Light on Life by BKS Iyengar – Chapter 1: The Inward Journey

Extracts from Chapter 1: The Inward Journey:

Most of us think of our “body” as simply our physical form—our skin, bones, muscles, and internal organs. For yoga, however, this is only the outermost layer of our body or annamaya kosa. It is this anatomical body that encompasses the other four subtle bodies, or kosas.

The demarcation of the different sheaths is essentially hypothetical. We are unique and integral. Nevertheless, in order to achieve the integrity and wholeness we desire, there must be communication from the inner to the outer and the outer to the inner as each sheath blends with the next. Only then are we bound together as one functional human being. If not, we experience dissolution and fragmentation, which make life uncomfortable and confusing.

[If] you too live and practice yoga in the right way and with the right attitude, far greater benefits and more radical changes will take place than mere physical flexibility.

We too are part of Nature, therefore constantly changing, so we are always looking at Nature from a different viewpoint. We are a little piece of continual change looking at an infinite quantity of continual change. Small wonder that it gets quite exciting. The most important thing we can learn about Nature is the inherent and innate laws by which it functions.

It is through the alignment of my body that I discovered the alignment of my mind, self, and intelligence.

I have purposely avoided until now using the usual translation for the non-physical reality as its mention usually stops people thinking for themselves. In Sanskrit, the word is Purusa. In English we can call it Cosmic or Universal Soul. The word Soul usually has such strong religious connotations that people either accept or dismiss it without reflection. They forget that it is simply our word for an abiding reality. It is logical but remains conceptual to our minds until we experience its realization within ourselves.

Everything that exists in the macrocosm is to be found existing in the microcosm or individual.

#####

* What is asked:
**a.** Revise the yoga passage from "The demarcation of" to "uncomfortable and confusing.", changing "dissolution" to "disintegration".
**b.** For each statement, say whether the yoga passage agrees with it, and quote the words that decide it: (i) the anatomical body encompasses the other four subtle bodies; (ii) the Sanskrit word for the non-physical reality is Atman; (iii) the demarcation of the different sheaths is precise and fixed.
The records that follow have no connection to the yoga passage.

#####

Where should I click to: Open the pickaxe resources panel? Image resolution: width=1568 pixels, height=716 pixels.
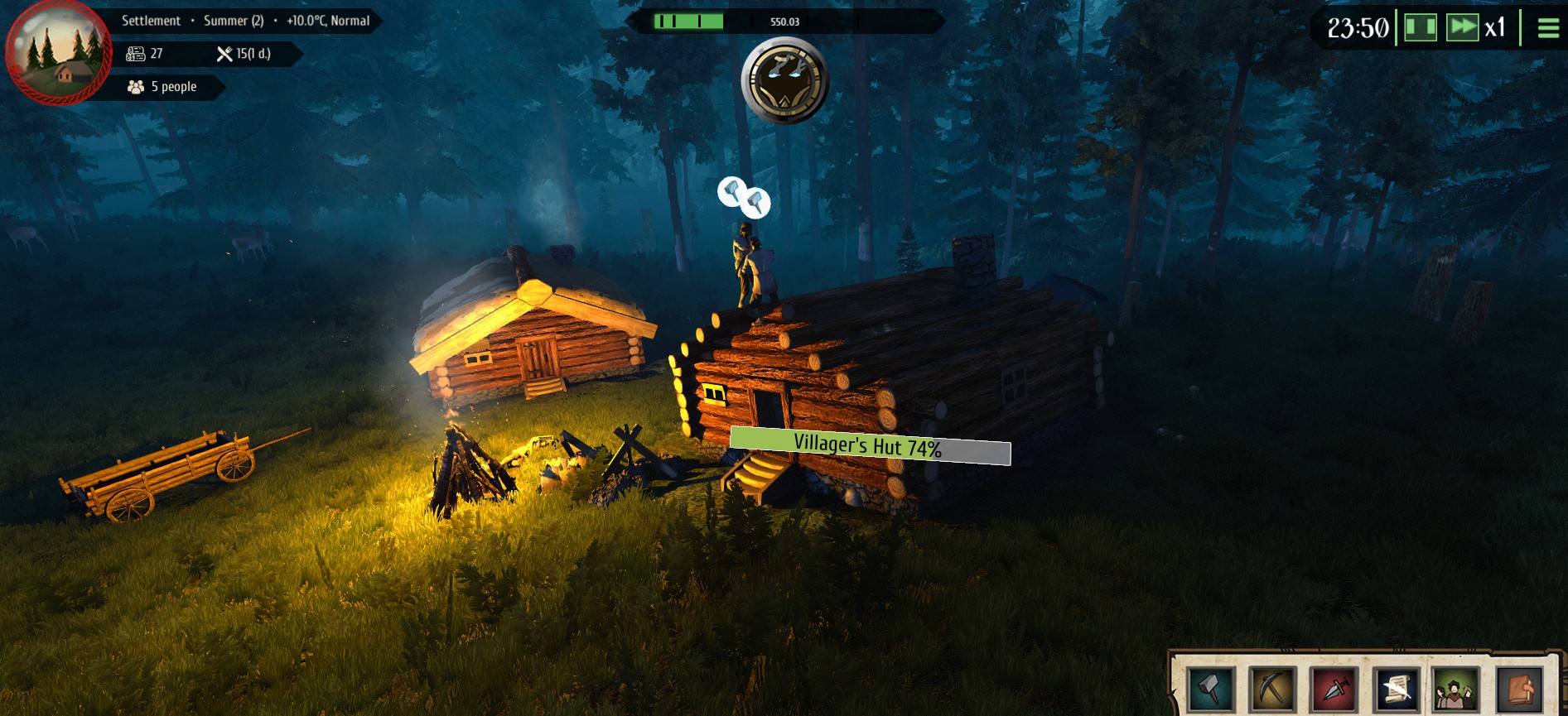coord(1273,690)
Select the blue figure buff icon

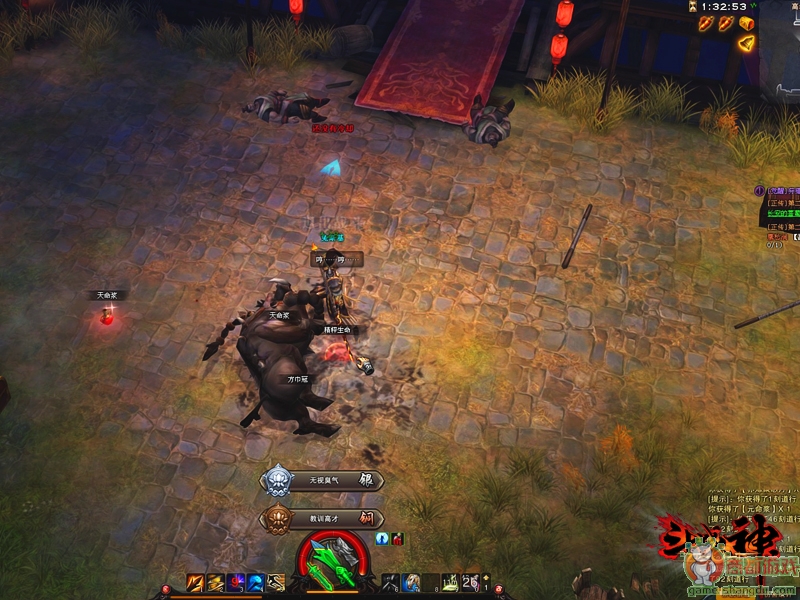click(383, 538)
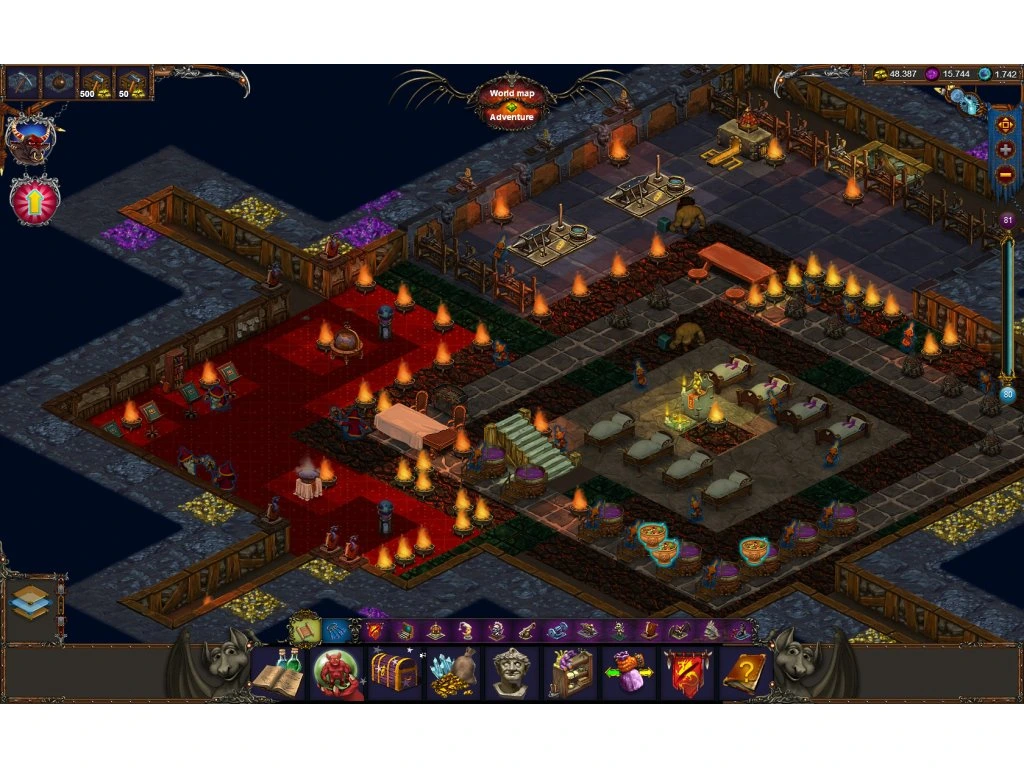1024x768 pixels.
Task: Choose the 500 gold hammer crate
Action: tap(96, 83)
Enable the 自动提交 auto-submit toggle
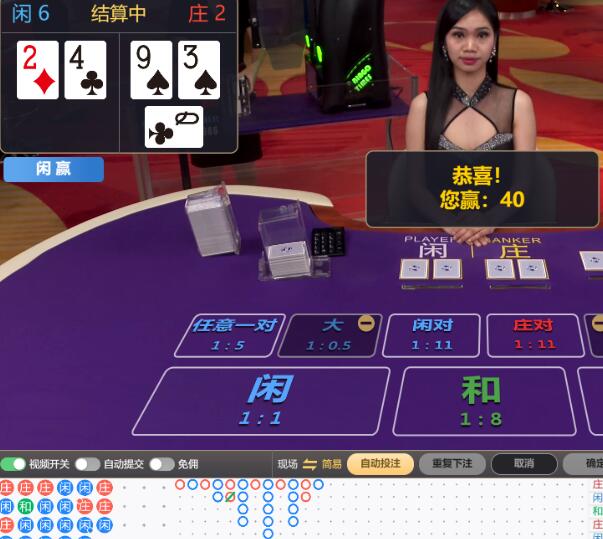This screenshot has height=539, width=603. (x=87, y=464)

#####

* Task-by-task answers:
**a.**
The demarcation of the different sheaths is essentially hypothetical. We are unique and integral. Nevertheless, in order to achieve the integrity and wholeness we desire, there must be communication from the inner to the outer and the outer to the inner as each sheath blends with the next. Only then are we bound together as one functional human being. If not, we experience disintegration and fragmentation, which make life uncomfortable and confusing.

**b.**
(i) Yes: "It is this anatomical body that encompasses the other four subtle bodies, or kosas."
(ii) No: "In Sanskrit, the word is Purusa."
(iii) No: "The demarcation of the different sheaths is essentially hypothetical."